// meta tag Backdoors : An Introduction | Hackers Enigma

Backdoors : An Introduction

Since the early days of intruders breaking into computers, they have tried

to develop techniques or backdoors that allow them to get back into the

system. In this paper, it will be focused on many of the common backdoors

and possible ways to check for them. Most of focus will be on Unix

backdoors with some discussion on future Windows NT backdoors. This will

describe the complexity of the issues in trying to determine the methods

that intruders use and the basis for administrators understanding on how

they might be able to stop the intruders from getting back in. When an

administrator understands how difficult it would be to stop intruder once

they are in, the appreciation of being proactive to block the intruder from

ever getting in becomes better understood. This is intended to cover many

of the popular commonly used backdoors by beginner and advanced intruders.

This is not intended to cover every possible way to create a backdoor as

the possibilities are limitless.

The backdoor for most intruders provide two or three main functions:

Be able to get back into a machine even if the administrator tries to

secure it, e.g., changing all the passwords.
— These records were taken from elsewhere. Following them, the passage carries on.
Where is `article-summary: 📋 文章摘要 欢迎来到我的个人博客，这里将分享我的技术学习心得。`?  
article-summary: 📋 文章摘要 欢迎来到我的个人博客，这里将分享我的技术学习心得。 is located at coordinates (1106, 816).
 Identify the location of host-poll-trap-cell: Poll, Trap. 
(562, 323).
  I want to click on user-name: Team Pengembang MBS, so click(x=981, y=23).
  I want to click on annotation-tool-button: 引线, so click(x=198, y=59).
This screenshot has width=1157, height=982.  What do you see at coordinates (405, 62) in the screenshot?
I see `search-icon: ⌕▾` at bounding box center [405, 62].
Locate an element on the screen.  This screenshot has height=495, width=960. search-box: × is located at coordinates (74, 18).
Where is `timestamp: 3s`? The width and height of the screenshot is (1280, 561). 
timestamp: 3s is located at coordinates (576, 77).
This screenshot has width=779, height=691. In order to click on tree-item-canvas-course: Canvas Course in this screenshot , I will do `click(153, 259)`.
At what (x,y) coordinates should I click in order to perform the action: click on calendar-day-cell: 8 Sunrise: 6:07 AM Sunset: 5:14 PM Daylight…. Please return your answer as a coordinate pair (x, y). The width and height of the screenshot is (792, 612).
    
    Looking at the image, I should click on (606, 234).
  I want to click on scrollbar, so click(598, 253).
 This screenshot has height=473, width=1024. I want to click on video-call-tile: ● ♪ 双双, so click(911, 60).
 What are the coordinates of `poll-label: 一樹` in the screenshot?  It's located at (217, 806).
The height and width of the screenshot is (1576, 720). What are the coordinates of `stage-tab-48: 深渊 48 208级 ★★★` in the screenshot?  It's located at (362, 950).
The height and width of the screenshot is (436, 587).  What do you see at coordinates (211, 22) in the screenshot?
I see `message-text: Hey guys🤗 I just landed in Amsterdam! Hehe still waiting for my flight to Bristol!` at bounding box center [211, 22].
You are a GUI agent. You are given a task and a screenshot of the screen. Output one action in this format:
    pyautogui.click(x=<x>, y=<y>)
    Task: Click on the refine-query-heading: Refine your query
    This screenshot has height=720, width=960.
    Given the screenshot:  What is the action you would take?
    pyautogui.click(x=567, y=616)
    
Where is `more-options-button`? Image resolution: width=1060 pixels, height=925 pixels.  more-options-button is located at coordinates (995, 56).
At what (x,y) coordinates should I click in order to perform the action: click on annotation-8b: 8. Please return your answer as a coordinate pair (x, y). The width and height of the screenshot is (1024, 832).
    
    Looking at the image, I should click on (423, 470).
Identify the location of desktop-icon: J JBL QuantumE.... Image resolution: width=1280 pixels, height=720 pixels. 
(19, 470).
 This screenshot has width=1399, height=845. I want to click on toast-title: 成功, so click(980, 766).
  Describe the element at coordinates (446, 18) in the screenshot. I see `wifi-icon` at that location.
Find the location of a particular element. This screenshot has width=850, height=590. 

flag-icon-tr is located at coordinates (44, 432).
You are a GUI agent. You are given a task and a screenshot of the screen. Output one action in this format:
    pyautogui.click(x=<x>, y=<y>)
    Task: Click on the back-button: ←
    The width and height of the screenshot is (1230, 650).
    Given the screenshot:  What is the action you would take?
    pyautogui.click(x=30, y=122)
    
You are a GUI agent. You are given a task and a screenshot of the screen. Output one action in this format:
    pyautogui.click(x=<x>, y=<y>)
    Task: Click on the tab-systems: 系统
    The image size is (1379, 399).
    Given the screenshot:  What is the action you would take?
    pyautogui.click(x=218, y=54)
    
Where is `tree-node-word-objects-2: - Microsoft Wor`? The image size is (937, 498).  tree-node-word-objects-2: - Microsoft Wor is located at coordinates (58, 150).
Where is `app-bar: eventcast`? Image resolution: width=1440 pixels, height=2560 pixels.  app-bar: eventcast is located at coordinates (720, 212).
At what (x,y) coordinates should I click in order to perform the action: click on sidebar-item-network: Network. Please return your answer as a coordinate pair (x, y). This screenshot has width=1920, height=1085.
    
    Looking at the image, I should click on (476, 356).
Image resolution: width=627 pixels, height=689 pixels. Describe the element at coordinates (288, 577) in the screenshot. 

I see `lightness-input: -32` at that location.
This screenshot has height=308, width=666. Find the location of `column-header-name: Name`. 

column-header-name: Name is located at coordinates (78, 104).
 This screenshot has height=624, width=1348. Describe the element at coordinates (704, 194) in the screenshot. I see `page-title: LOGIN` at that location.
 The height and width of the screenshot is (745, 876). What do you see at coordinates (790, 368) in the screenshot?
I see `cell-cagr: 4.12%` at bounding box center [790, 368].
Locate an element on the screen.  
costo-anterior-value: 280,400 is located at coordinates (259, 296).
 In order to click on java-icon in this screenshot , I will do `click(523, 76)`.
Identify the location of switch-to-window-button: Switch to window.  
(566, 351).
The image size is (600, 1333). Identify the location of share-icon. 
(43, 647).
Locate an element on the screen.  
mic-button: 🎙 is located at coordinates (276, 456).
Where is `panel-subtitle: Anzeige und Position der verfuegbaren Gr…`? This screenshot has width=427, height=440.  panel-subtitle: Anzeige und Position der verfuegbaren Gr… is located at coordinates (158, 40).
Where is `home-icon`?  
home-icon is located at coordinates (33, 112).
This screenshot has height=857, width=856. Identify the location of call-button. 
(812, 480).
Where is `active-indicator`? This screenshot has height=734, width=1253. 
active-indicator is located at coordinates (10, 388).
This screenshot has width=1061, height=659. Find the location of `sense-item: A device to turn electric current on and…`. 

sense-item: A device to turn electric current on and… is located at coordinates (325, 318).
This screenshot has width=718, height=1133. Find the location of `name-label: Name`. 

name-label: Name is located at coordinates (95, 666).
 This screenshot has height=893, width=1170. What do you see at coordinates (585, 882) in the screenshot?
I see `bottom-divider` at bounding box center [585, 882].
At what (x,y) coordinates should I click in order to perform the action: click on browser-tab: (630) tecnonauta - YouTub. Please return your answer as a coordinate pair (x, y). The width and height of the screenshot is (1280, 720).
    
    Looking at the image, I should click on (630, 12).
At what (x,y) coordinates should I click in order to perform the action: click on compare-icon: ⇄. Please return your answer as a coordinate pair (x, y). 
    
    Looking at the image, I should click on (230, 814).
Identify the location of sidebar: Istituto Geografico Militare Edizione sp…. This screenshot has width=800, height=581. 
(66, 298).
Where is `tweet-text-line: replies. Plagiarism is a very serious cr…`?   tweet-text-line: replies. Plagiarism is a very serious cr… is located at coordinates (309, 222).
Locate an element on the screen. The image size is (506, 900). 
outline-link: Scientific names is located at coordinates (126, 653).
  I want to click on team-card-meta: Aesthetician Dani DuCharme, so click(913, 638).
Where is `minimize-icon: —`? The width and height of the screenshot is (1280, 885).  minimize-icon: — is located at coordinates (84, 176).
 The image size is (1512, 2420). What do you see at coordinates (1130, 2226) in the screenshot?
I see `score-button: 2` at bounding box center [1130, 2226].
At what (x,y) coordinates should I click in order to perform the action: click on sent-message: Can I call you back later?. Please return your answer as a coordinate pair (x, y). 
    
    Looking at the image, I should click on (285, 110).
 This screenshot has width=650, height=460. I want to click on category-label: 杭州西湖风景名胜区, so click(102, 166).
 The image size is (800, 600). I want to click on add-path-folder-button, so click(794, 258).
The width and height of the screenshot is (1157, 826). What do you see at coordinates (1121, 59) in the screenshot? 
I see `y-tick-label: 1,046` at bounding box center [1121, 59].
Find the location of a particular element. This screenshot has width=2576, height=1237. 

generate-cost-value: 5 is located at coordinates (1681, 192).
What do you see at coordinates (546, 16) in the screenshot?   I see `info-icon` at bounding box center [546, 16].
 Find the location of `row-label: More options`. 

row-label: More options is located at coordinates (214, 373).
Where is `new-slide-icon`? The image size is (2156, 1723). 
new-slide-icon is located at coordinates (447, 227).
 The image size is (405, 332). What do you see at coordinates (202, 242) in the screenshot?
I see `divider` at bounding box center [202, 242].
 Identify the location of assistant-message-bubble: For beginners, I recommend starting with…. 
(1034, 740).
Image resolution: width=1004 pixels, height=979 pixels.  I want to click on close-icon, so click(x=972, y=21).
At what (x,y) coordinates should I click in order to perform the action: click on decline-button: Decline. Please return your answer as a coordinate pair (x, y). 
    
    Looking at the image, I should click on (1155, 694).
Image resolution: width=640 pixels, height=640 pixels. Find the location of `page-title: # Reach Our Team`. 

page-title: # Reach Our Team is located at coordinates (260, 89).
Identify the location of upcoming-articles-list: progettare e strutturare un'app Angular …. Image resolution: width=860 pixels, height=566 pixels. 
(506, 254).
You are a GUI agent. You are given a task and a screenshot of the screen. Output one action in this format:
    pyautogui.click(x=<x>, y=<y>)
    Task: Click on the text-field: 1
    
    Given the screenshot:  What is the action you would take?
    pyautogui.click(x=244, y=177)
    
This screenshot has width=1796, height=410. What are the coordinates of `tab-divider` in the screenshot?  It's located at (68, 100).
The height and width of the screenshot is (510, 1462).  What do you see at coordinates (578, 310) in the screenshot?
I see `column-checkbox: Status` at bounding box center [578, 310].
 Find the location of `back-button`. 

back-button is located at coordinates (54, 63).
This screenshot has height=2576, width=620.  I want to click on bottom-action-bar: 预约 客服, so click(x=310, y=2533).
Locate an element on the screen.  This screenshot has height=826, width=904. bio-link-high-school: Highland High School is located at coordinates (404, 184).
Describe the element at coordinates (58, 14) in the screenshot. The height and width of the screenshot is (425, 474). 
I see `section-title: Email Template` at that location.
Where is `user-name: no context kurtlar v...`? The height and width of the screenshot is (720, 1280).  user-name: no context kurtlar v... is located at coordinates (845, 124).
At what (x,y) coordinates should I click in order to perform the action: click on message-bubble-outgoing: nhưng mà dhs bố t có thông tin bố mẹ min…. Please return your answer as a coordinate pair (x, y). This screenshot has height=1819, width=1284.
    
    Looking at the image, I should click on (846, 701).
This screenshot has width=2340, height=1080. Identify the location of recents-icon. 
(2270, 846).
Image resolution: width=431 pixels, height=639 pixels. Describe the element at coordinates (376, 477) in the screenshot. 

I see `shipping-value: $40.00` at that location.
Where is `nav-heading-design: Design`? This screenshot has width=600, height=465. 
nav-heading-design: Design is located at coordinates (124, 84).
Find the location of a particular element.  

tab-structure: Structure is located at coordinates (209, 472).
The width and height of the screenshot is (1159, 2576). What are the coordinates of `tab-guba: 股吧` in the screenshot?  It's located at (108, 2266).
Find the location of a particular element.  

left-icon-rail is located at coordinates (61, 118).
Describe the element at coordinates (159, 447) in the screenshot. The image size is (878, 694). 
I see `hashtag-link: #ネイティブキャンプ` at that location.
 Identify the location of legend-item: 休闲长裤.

Be able to get back into the machine with the least amount of visibility.

Most backdoors provide a way to avoid being logged and many times the

machine can appear to have no one online even while an intruder is using

it.

Be able to get back into the machine with the least amount of time. Most

intruders want to easily get back into the machine without having to do all

the work of exploiting a hole to gain access.

In some cases, if the intruder may think the administrator may detect any

installed backdoor, they will resort to using the vulnerability repeatedly

to get on a machine as the only backdoor. Thus not touching anything that

may tip off the administrator. Therefore in some cases, the

vulnerabilities on a machine remain the only unnoticed backdoor.